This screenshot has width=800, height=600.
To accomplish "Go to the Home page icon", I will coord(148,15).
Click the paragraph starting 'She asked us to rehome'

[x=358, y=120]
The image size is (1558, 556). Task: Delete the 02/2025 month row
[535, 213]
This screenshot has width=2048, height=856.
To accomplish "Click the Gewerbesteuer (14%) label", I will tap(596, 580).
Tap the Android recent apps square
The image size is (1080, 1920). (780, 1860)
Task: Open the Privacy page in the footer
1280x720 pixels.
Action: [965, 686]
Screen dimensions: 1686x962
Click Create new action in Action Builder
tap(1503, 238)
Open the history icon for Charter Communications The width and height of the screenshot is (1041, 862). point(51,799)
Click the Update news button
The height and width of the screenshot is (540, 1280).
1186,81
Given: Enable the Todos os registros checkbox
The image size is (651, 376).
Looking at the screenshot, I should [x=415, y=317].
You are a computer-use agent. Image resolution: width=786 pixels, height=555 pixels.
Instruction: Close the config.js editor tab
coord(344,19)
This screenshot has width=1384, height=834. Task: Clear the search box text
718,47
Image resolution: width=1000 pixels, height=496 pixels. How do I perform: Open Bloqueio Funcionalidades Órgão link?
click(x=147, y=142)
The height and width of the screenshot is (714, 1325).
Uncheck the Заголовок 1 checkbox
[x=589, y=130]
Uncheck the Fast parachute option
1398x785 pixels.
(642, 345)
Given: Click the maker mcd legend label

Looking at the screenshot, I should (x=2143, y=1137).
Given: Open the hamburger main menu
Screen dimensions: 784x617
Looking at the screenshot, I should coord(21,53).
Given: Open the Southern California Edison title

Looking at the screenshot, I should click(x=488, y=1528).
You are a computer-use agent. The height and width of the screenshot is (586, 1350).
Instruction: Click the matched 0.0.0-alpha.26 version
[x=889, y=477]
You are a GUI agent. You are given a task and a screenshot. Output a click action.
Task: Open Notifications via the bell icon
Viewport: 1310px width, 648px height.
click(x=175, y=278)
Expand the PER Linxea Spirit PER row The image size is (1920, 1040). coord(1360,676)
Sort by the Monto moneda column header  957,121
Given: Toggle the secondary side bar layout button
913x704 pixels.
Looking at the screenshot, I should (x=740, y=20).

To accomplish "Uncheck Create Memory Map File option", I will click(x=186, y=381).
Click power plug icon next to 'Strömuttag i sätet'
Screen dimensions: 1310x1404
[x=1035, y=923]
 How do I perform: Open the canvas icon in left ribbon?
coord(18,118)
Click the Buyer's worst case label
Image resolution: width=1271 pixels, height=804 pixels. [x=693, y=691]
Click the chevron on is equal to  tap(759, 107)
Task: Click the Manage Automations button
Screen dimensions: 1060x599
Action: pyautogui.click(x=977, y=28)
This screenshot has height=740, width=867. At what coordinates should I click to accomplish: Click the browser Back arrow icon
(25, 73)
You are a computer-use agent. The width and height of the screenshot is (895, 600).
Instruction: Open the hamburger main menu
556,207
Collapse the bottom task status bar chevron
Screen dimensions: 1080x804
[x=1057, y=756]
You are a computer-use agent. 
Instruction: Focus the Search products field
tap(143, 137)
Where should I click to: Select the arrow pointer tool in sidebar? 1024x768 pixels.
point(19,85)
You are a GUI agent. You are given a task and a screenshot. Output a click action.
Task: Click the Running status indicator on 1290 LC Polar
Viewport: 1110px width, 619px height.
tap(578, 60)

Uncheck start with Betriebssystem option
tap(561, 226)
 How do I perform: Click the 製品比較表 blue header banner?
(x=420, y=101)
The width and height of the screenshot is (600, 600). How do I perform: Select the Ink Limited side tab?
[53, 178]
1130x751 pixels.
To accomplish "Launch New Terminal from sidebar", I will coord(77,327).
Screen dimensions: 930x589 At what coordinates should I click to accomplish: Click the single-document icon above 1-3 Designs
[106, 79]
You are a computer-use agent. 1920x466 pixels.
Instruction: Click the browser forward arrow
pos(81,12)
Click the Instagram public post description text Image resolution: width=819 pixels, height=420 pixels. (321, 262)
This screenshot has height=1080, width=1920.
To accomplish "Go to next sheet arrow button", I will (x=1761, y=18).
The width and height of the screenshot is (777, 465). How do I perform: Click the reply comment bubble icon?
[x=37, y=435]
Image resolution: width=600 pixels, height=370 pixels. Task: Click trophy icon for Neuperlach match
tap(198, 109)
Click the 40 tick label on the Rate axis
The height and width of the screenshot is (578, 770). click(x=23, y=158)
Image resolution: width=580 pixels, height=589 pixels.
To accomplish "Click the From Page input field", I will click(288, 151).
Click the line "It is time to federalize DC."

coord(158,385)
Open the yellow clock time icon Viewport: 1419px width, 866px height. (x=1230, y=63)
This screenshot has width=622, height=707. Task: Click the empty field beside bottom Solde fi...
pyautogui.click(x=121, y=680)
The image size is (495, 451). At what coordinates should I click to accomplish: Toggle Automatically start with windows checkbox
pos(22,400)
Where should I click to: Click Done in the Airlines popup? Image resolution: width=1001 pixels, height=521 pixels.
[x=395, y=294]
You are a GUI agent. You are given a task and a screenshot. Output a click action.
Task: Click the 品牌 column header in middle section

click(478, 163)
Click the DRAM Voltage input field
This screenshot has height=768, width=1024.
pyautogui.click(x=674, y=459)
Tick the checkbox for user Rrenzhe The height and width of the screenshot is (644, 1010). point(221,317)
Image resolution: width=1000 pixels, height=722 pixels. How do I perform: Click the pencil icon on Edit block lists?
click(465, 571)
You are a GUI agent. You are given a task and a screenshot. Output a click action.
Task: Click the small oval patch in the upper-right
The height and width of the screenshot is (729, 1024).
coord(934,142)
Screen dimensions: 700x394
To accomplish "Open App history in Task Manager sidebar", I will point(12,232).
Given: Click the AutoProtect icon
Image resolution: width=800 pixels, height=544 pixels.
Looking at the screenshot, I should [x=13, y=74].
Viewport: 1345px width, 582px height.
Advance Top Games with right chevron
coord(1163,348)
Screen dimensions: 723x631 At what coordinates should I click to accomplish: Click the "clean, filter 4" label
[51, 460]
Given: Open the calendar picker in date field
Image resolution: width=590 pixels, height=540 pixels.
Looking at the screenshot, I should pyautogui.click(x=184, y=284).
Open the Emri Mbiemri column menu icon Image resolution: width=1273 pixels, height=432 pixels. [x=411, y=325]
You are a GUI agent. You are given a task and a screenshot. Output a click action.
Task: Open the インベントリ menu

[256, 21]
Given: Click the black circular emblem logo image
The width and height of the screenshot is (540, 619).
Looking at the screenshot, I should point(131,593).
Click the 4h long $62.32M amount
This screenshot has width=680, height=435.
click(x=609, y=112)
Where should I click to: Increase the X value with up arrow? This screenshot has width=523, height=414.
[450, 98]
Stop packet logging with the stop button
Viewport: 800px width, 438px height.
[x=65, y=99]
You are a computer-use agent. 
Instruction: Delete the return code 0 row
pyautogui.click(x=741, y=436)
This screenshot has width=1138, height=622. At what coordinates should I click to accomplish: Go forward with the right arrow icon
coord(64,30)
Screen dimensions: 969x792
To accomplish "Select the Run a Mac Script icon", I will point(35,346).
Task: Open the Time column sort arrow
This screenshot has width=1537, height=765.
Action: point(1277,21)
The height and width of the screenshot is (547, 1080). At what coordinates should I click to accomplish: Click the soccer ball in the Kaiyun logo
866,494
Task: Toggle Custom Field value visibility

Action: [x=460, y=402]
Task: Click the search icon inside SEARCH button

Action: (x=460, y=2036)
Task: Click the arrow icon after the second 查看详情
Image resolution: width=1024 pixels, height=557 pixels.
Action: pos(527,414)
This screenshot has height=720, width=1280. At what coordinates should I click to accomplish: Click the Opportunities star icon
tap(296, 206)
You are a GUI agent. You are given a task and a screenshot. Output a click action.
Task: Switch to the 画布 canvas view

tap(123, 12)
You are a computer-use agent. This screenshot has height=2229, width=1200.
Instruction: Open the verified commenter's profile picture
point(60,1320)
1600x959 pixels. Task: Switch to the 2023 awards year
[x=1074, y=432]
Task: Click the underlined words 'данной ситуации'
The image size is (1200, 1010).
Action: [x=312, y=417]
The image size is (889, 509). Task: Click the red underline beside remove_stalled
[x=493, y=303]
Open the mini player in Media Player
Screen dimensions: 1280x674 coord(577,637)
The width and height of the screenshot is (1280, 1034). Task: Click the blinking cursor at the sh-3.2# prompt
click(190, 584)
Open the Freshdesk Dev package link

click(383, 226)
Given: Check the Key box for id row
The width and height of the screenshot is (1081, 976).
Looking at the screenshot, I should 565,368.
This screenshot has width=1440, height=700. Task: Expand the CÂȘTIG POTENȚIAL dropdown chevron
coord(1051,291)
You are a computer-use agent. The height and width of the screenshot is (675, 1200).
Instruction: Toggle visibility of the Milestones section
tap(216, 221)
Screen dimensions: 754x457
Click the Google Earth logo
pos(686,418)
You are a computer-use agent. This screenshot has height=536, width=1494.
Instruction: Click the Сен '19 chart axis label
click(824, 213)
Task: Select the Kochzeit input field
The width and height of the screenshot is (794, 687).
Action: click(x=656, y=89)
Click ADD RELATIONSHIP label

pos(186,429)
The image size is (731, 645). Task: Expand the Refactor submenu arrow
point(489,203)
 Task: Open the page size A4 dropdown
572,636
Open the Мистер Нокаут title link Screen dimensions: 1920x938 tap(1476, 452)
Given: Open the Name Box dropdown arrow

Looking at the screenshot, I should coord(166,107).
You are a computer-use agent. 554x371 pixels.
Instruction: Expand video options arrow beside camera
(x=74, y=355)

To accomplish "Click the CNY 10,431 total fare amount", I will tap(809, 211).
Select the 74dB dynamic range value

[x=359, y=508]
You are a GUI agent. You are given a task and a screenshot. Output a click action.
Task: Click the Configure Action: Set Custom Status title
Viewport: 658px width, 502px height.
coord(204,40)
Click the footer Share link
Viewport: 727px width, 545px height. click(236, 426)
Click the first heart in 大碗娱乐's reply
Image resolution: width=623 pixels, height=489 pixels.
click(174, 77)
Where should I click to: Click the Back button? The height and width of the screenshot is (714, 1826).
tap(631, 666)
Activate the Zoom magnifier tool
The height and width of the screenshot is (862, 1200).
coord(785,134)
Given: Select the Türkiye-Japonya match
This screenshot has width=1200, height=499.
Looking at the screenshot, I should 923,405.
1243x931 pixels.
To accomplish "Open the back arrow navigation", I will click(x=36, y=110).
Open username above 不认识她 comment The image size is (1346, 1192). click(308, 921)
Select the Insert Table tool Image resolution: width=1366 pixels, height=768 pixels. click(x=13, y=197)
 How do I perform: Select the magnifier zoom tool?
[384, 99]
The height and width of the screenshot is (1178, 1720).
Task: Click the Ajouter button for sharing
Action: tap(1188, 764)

Work task: Look above for the line holding "Viewport: 800px width, 438px height." and the line holding "Task: Click the arrow", then output exactly those two lines and every line between them, nothing more.

Exercise result:
Viewport: 800px width, 438px height.
[x=65, y=99]
You are a computer-use agent. 
Instruction: Delete the return code 0 row
pyautogui.click(x=741, y=436)
This screenshot has width=1138, height=622. At what coordinates should I click to accomplish: Go forward with the right arrow icon
coord(64,30)
Screen dimensions: 969x792
To accomplish "Select the Run a Mac Script icon", I will point(35,346).
Task: Open the Time column sort arrow
This screenshot has width=1537, height=765.
Action: point(1277,21)
The height and width of the screenshot is (547, 1080). At what coordinates should I click to accomplish: Click the soccer ball in the Kaiyun logo
866,494
Task: Toggle Custom Field value visibility

Action: [x=460, y=402]
Task: Click the search icon inside SEARCH button

Action: (x=460, y=2036)
Task: Click the arrow icon after the second 查看详情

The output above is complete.